The agreement is also expected to boost gas production from the Chevron operated assets by some 283 million standard cubic feet of gas per day (mmscfd).

NNPC ‘s spokesman, Mr. Ndu Ughamadu, quoted the Group Managing Director, Dr. Maikanti Baru, as saying that the production boost from the two assets would be sustained till the 2045 projected field lifespan.
According to him, the project, which is about 92% completed, will cost about $1.7bn, with $780mn expected to be funded by third-party, while it will produce natural gas liquids and condensate extracted from the Sonam and Okan fields.

He said the project would also include the completion of the Sonam non-associated gas (“NAG”) well platform and Sonam living quarters platform; drilling of seven wells in the Sonam field and the Okan 30E NAG well; as well as the completion of the 20“ x 32Km Sonam pipeline and Okan pig receiver platform and development of the associated facilities.

“As we speak now, the facilities are 100% completed while wells are 40% executed,” Baru stated.
In carrying out the project, the NNPC/CNL JV adopted a 2-staged financing approach. While Stage 1 which provided $400mn sourced from Nigerian Commercial Banks (NCBs) achieved financial close on 1st August 2017, Stage 2, (signed today), is set to provide $380mn from International Commercial Banks (ICBs).

Out of the US$780mn total financing for both stages, Chevron’s Co-lending totals $312 million while NNPC’s portion of the total facility stands at is $468 million.
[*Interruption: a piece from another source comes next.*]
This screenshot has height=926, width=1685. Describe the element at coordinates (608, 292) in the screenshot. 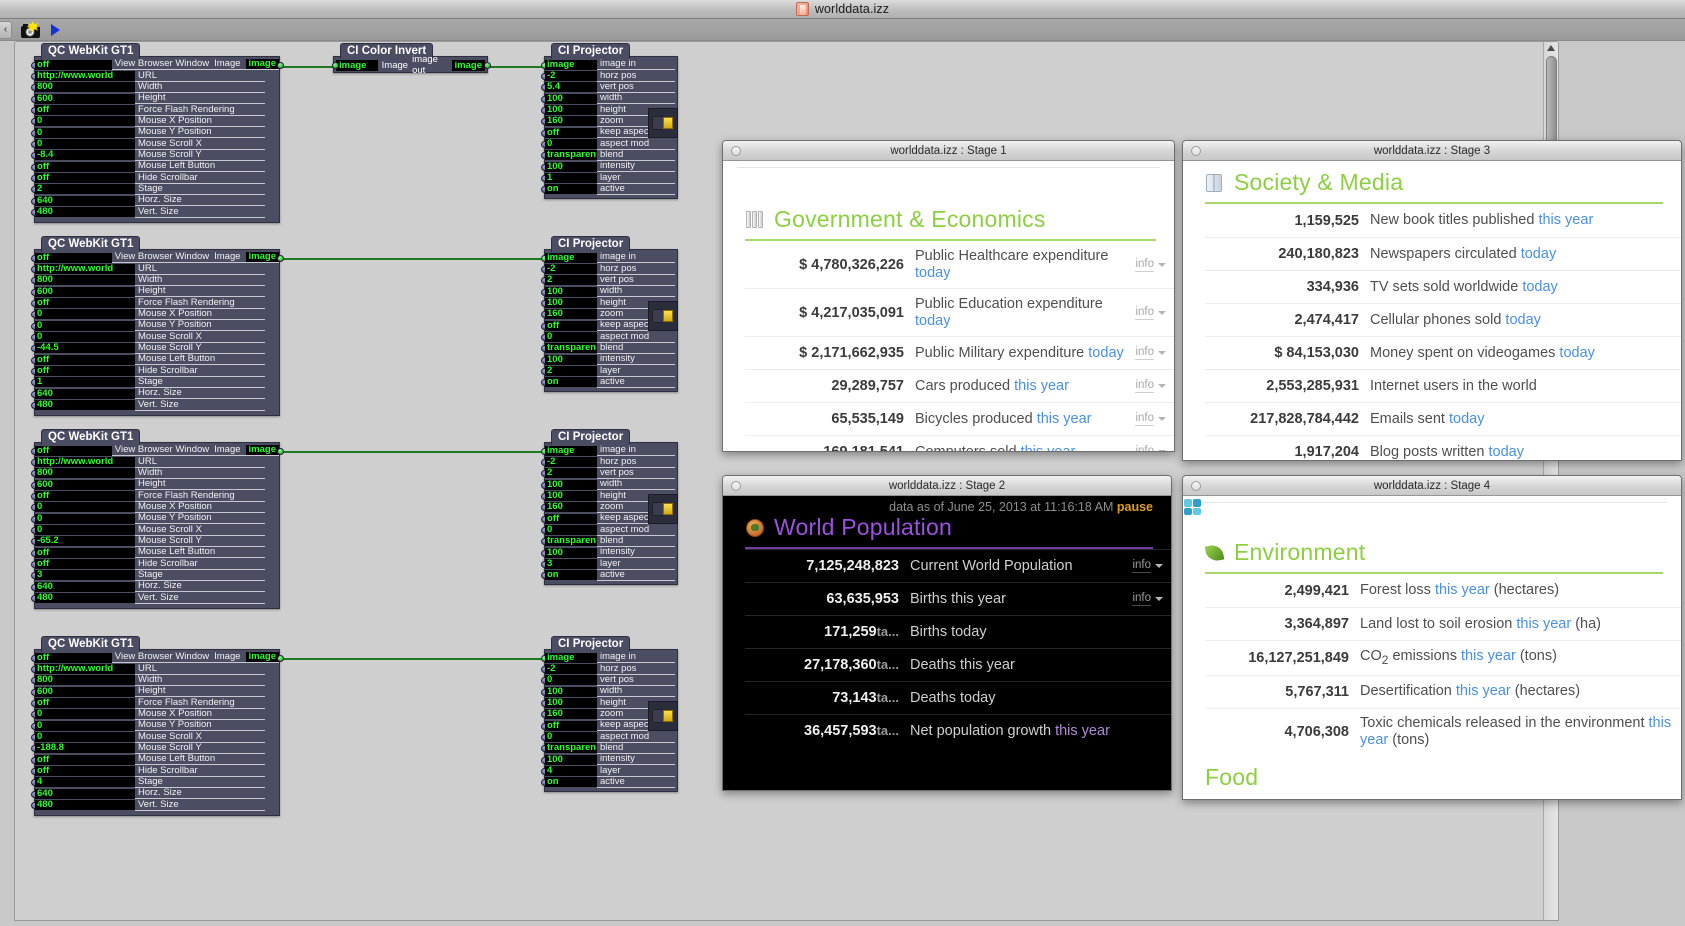

I see `projector-node-2-row: 100 width` at that location.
Speaking further on the Alternative Financing approach, Dr. Baru explained that it was aimed at plugging NNPC’s shortfall in funding JV cash call obligations including settlement of pre-2016 cash call arrears.
It will also enable full funding of NNPC’s JV obligations to restore investors’ confidence and stimulate further Foreign Direct Investments (FDIs) as we are beginning to witness, he noted.

Earlier in his remarks, the Managing Director of CNL, Mr. Jeff Ewing said his company supported the Federal Government’s aspirations to sustain oil and gas production.

“We know the important role gas supply to the domestic market plays in growing power generation. We also understand government’s need to seek alternative sources to fund profitable and bankable JV Projects,” Ewing added.

He expressed Chevron’s commitment to execute the programme safely, timely and deliver its expected values for all stakeholders.

It would be recalled that in August this year, two sets of alternative financing agreements on JV projects were executed between the NNPC/CNL JV (project Falcon) and the NNPC/SPDC JV (Project Santolina).

Both are aimed at boosting reserves and production in line with parts of the federal government’s aspirations for the Oil and Gas Industry.